EXERCISE MATERIAL —
>>
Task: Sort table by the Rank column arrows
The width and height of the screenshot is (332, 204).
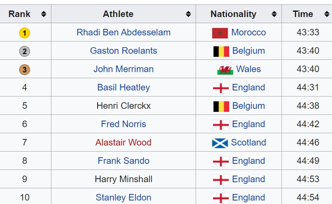Action: coord(44,14)
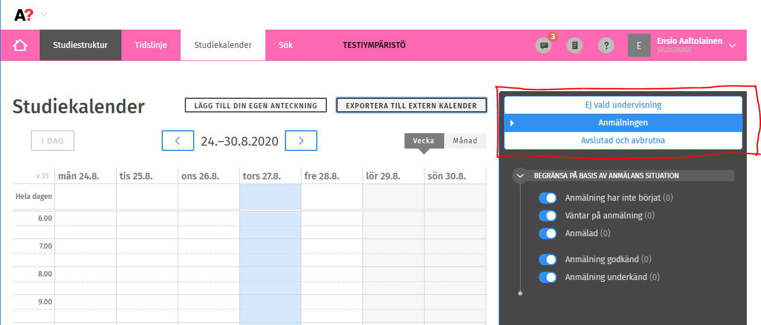Switch to the Studiestruktur tab
Viewport: 761px width, 325px height.
(x=80, y=45)
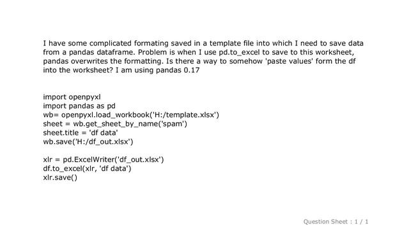Click the sheet.title = 'df data' line
409x230 pixels.
(x=81, y=133)
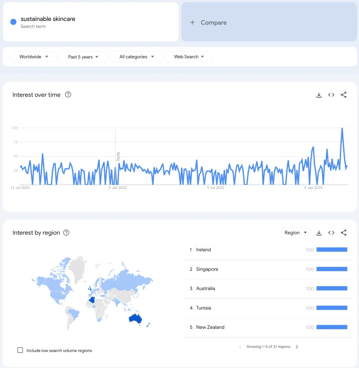Click Australia on the world map
Viewport: 359px width, 368px height.
click(x=135, y=318)
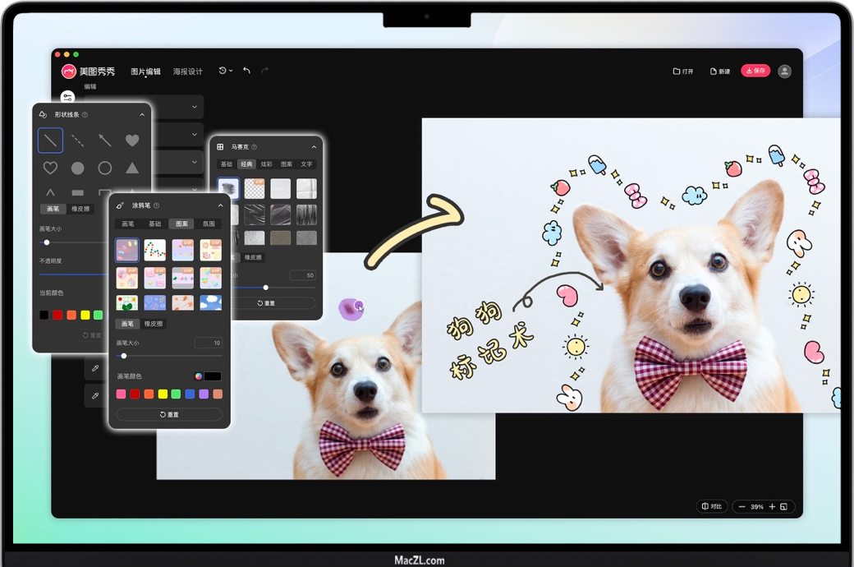The width and height of the screenshot is (854, 567).
Task: Switch to the 海报设计 tab
Action: point(187,71)
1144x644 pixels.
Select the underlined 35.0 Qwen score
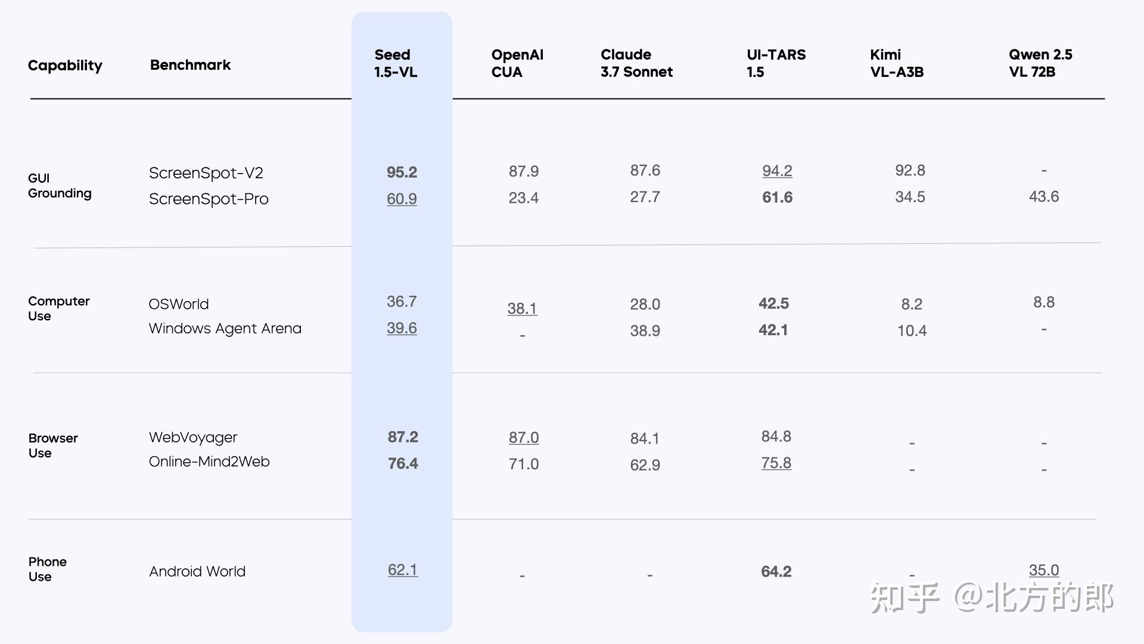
<<
INSTRUCTIONS FOR THE TASK —
The data should be printed again unchanged; leave its pictures out.

TASK RESULT —
Task: Sort table by the Rank column arrows
The width and height of the screenshot is (332, 204).
Action: coord(44,14)
Switch to the Studiestruktur tab
Viewport: 761px width, 325px height.
(x=80, y=45)
Click the sheet.title = 'df data' line
409x230 pixels.
(x=81, y=133)
Click Australia on the world map
Viewport: 359px width, 368px height.
click(x=135, y=318)
The width and height of the screenshot is (854, 567).
Task: Switch to the 海报设计 tab
Action: point(187,71)
1144x644 pixels.
Select the underlined 35.0 Qwen score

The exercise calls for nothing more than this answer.